David Brooks has a fine column in the New York Times this morning about Nathan Fletcher, an Iraq War veteran who was elected to the California state legislature as a Republican but is now running for mayor of San Diego as an independent. Writes Brooks:
The G.O.P. central committee and the Howard Jarvis Taxpayers Association, an activist group, spurned Fletcher in the mayor's race, endorsing the more orthodox conservative, Councilman Carl DeMaio. The councilman already had much higher name identification, and this endorsement gives him a huge structural advantage. Individual candidates can only raise money in $500 chunks, but a party can raise unlimited money and funnel it to the candidate of its choice.

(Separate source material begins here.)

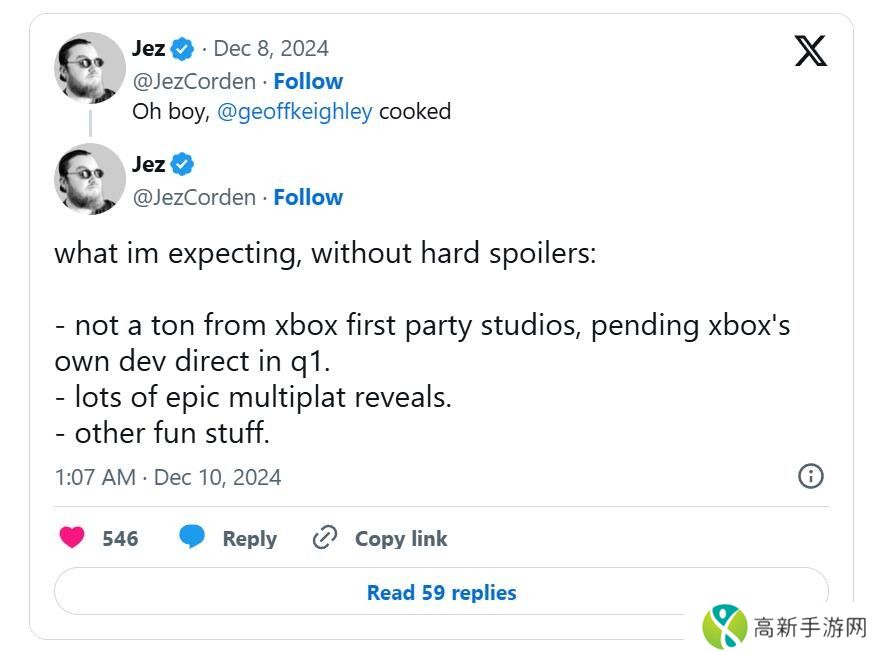Open the circled info icon by the timestamp

click(811, 476)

Maybe this is something Mr. Brooks might have wanted to consider back when he was cheering on campaign finance restrictions at the federal level ("Initially I was quite supportive of this legislation," as he put it in 2002). A $500 contribution limit could well be unconstitutional under the same standard that the Supreme Court ruled in 2006, in Randall et al. v Sorrell et al. that Vermont's $200 contribution limit for state races was unconstitutional. Or it could be found to violate Article I, Section 2a of the California State Constitution.
Setting aside the legal aspects, as a policy matter the effect of the contribution limits is to weaken the voices of candidates and individuals, while strengthening the voices of political parties, as Mr. Brooks conveys. All in all, it seems like a bad law. Maybe Mr. Fletcher should add overturning it to the agenda of his mayoral campaign.